TASK REQUIREMENTS:
Please restate exactly the lines of the data below, beginning with the line containing "Cookie preferences (765, 1078)" and ending with the last line.

--- RECORDS SUPPLIED ---

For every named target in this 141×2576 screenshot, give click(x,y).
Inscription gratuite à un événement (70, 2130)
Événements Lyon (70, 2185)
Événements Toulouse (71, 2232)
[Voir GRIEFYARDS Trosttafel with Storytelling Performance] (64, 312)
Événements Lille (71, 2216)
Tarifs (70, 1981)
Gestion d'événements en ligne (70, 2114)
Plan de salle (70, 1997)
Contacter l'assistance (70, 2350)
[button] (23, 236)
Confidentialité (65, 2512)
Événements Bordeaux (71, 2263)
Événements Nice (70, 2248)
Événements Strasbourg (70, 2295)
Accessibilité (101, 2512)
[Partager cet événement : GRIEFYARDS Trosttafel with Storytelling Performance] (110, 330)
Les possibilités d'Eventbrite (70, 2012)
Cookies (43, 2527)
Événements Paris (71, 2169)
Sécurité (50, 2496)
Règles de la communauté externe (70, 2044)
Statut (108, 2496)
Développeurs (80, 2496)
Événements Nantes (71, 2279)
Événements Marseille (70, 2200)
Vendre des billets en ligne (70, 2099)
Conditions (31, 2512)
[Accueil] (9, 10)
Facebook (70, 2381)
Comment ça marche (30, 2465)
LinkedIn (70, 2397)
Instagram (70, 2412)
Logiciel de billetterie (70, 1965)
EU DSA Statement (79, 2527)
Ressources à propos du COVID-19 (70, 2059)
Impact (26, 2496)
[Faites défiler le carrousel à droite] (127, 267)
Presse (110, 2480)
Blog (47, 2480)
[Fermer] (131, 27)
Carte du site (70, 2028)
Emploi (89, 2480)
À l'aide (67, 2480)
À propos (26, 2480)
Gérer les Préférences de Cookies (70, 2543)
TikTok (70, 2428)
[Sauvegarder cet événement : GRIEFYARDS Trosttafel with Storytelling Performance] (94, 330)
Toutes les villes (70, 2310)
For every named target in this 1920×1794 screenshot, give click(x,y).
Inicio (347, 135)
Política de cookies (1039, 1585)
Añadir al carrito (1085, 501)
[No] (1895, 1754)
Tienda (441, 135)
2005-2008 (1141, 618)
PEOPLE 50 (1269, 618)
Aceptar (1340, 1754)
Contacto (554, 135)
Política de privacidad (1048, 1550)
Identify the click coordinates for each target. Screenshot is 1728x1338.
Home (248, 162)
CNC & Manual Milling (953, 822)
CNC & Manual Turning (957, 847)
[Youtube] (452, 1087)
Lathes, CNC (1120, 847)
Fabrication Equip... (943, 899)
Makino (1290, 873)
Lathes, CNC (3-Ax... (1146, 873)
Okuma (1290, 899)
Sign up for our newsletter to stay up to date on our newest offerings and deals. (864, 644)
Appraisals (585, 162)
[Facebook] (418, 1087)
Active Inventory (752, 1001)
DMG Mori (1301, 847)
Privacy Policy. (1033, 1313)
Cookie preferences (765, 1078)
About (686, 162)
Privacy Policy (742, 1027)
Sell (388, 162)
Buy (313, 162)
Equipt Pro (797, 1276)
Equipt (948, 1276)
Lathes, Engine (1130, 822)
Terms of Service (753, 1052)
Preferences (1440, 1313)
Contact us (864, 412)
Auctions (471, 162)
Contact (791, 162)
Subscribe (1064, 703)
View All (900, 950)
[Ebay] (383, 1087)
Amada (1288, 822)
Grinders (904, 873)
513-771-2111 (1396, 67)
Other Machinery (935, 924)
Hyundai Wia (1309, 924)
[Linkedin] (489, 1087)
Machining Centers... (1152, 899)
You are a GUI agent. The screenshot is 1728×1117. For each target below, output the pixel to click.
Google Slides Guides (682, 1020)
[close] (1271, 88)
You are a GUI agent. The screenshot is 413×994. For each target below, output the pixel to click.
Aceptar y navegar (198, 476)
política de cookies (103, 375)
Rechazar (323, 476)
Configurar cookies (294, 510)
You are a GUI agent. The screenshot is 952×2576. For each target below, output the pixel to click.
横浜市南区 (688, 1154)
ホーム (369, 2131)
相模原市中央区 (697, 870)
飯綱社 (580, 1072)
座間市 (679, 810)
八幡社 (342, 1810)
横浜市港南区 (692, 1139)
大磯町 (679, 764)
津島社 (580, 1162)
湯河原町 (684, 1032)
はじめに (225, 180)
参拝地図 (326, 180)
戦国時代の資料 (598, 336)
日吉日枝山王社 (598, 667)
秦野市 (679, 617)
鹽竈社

---

ANSWER TO THIS EXERCISE:
Cookie preferences (765, 1078)
About (686, 162)
Privacy Policy (742, 1027)
Sell (388, 162)
Buy (313, 162)
Equipt Pro (797, 1276)
Equipt (948, 1276)
Lathes, Engine (1130, 822)
Terms of Service (753, 1052)
Preferences (1440, 1313)
Contact us (864, 412)
Auctions (471, 162)
Contact (791, 162)
Subscribe (1064, 703)
View All (900, 950)
[Ebay] (383, 1087)
Amada (1288, 822)
Grinders (904, 873)
513-771-2111 (1396, 67)
Other Machinery (935, 924)
Hyundai Wia (1309, 924)
[Linkedin] (489, 1087)
Machining Centers... (1152, 899)
You are a GUI agent. The screenshot is 1728×1117. For each target below, output the pixel to click.
Google Slides Guides (682, 1020)
[close] (1271, 88)
You are a GUI agent. The screenshot is 413×994. For each target below, output the pixel to click.
Aceptar y navegar (198, 476)
política de cookies (103, 375)
Rechazar (323, 476)
Configurar cookies (294, 510)
You are a GUI agent. The screenshot is 952×2576. For each target below, output the pixel to click.
横浜市南区 (688, 1154)
ホーム (369, 2131)
相模原市中央区 (697, 870)
飯綱社 (580, 1072)
座間市 (679, 810)
八幡社 (342, 1810)
横浜市港南区 (692, 1139)
大磯町 (679, 764)
津島社 (580, 1162)
湯河原町 (684, 1032)
はじめに (225, 180)
参拝地図 (326, 180)
戦国時代の資料 (598, 336)
日吉日枝山王社 (598, 667)
秦野市 (679, 617)
鹽竈社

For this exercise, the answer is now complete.